%%

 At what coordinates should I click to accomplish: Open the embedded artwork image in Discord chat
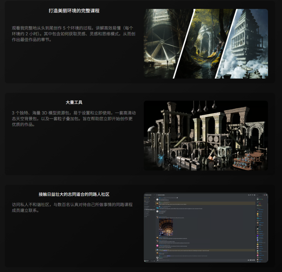pyautogui.click(x=166, y=227)
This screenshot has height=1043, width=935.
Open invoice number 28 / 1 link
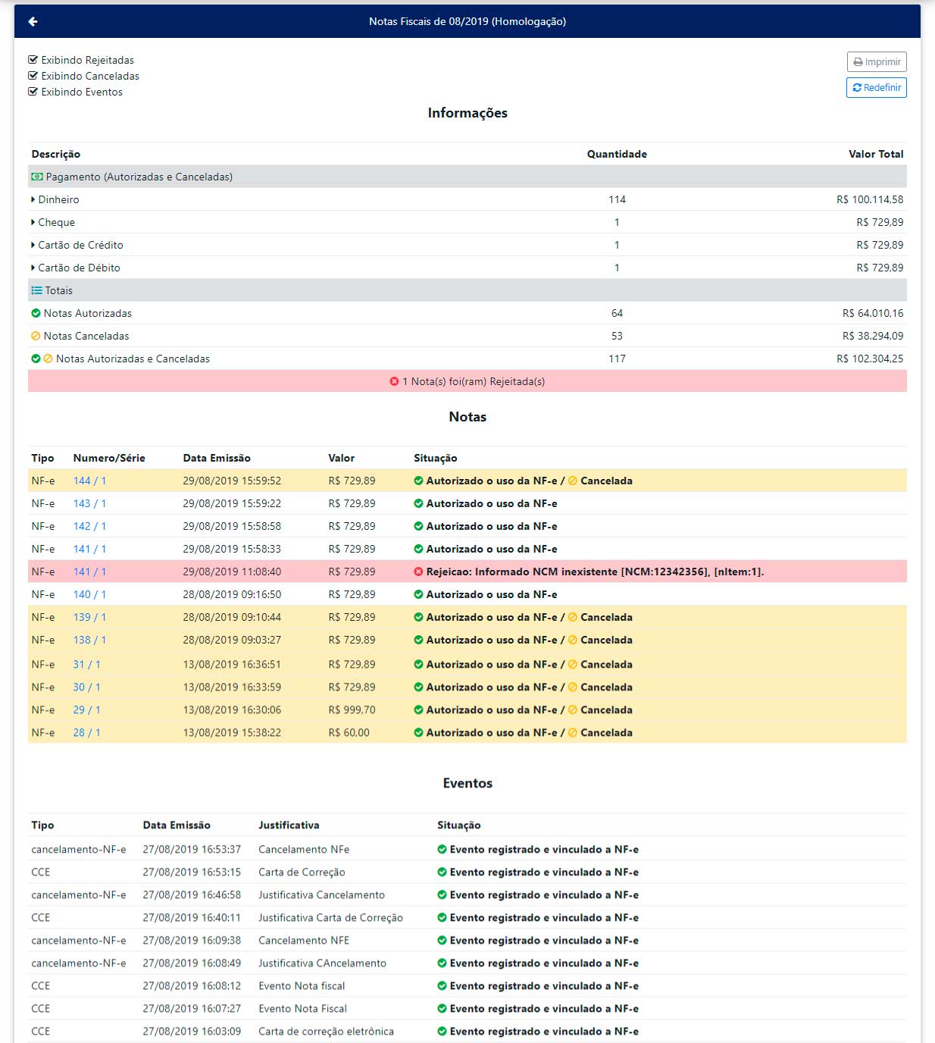tap(86, 732)
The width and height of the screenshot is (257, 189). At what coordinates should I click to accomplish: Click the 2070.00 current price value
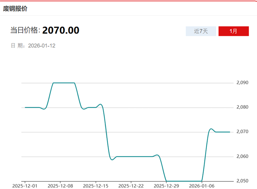(x=60, y=31)
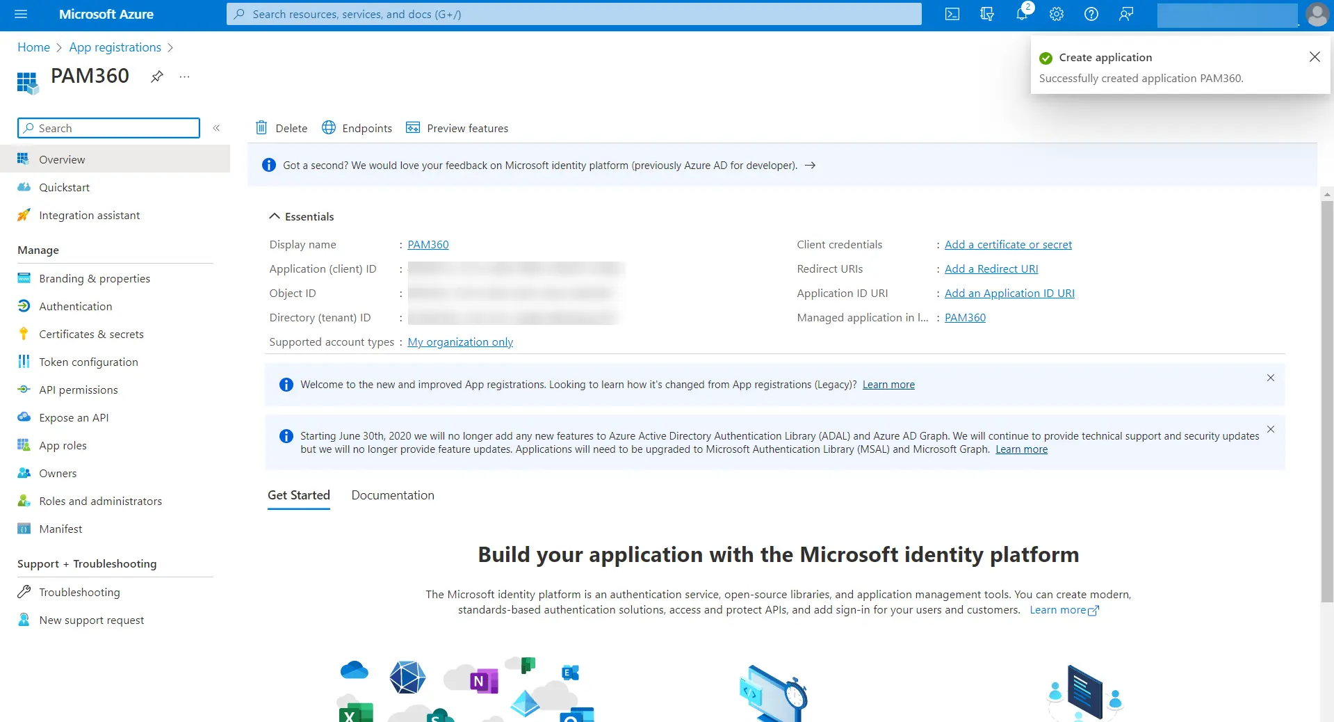Click the Directories and subscriptions filter icon
The height and width of the screenshot is (722, 1334).
[x=986, y=14]
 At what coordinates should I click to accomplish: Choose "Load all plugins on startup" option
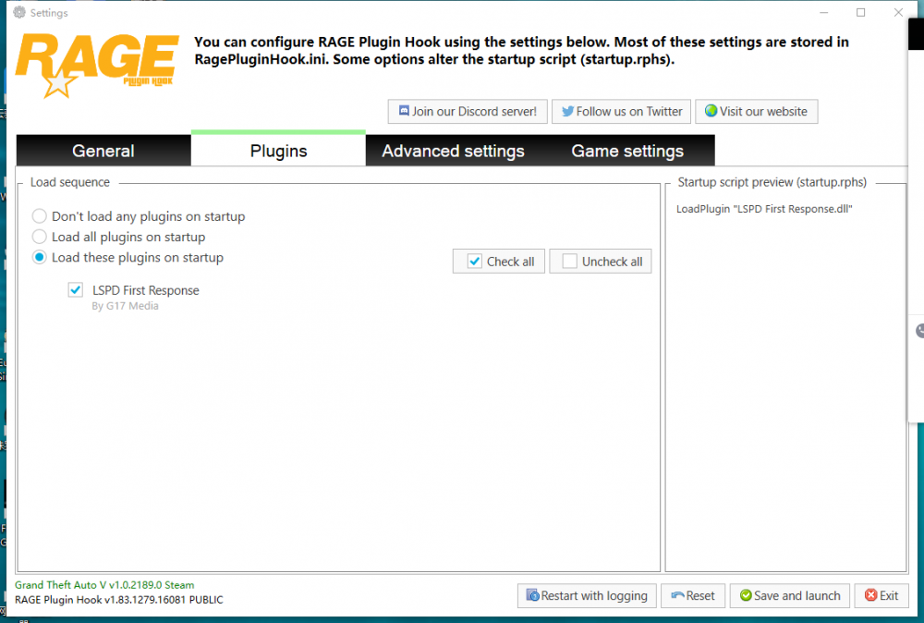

%%

Please give again, word for word, the lines from the one containing "The width and" through the last line of the listing above, inclusive, and leave out pictures.

**Answer for this exercise:**
The width and height of the screenshot is (257, 189). At what coordinates should I click to accomplish: Click the 2070.00 current price value
(x=60, y=31)
Click the Directories and subscriptions filter icon
The height and width of the screenshot is (722, 1334).
[x=986, y=14]
 At what coordinates should I click to accomplish: Choose "Load all plugins on startup" option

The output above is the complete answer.